• Stated goal: Retype the listing word for word, beginning at the line that contains "Given: Click the" and stopping after the line that contains "Where should I".

• Data in this exercise:
######

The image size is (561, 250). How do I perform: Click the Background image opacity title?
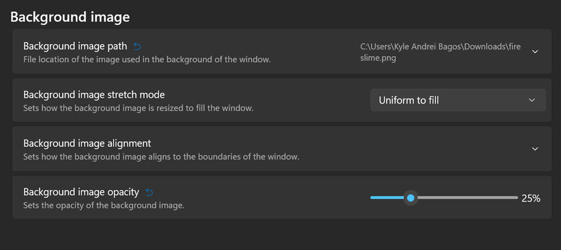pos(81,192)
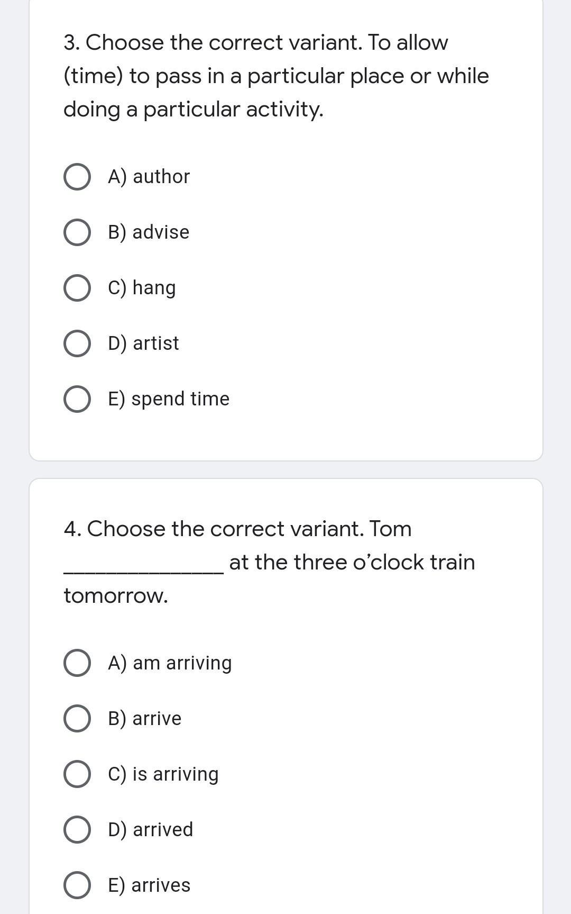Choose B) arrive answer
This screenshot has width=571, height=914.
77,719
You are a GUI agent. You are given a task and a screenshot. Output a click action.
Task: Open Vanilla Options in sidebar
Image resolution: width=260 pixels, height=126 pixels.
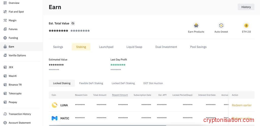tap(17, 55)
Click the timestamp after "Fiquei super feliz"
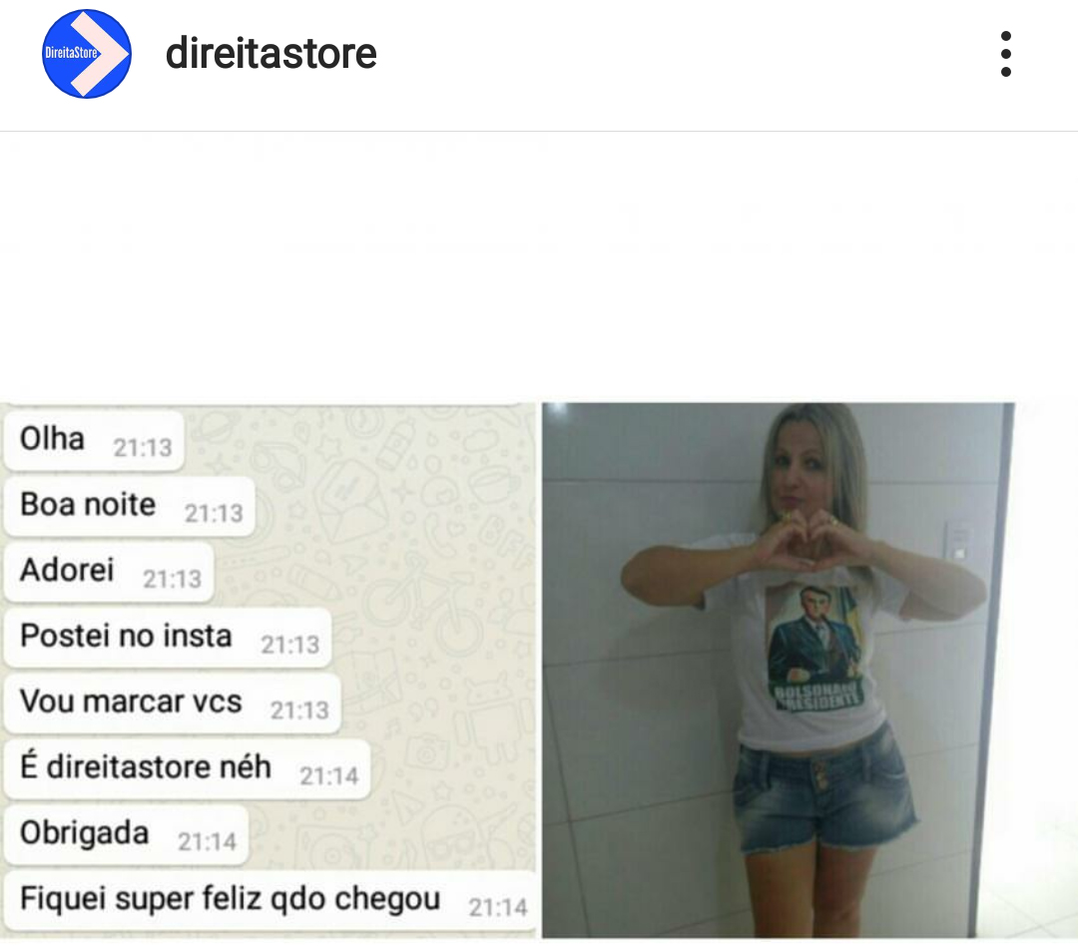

######

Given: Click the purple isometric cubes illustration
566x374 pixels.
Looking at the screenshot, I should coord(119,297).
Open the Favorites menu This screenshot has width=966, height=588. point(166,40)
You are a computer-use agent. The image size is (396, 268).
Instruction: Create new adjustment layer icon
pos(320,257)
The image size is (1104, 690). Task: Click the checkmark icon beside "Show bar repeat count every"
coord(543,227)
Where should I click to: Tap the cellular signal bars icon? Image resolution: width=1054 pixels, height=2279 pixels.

######

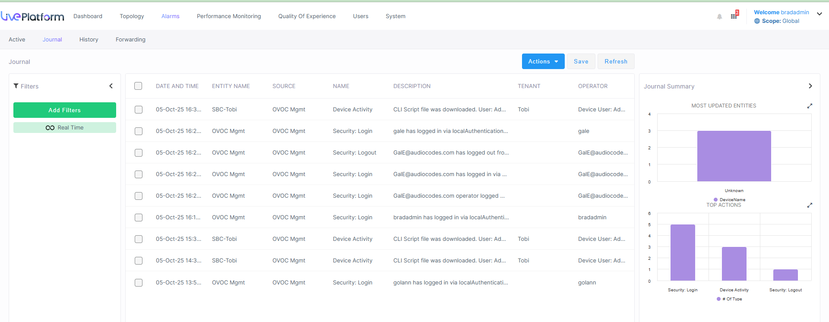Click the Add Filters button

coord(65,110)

######

• The output:
Given: Click the purple isometric cubes illustration
566x374 pixels.
Looking at the screenshot, I should coord(119,297).
Open the Favorites menu This screenshot has width=966, height=588. point(166,40)
You are a computer-use agent. The image size is (396, 268).
Instruction: Create new adjustment layer icon
pos(320,257)
The image size is (1104, 690). Task: Click the checkmark icon beside "Show bar repeat count every"
coord(543,227)
Where should I click to: Tap the cellular signal bars icon? Image resolution: width=1054 pixels, height=2279 pixels.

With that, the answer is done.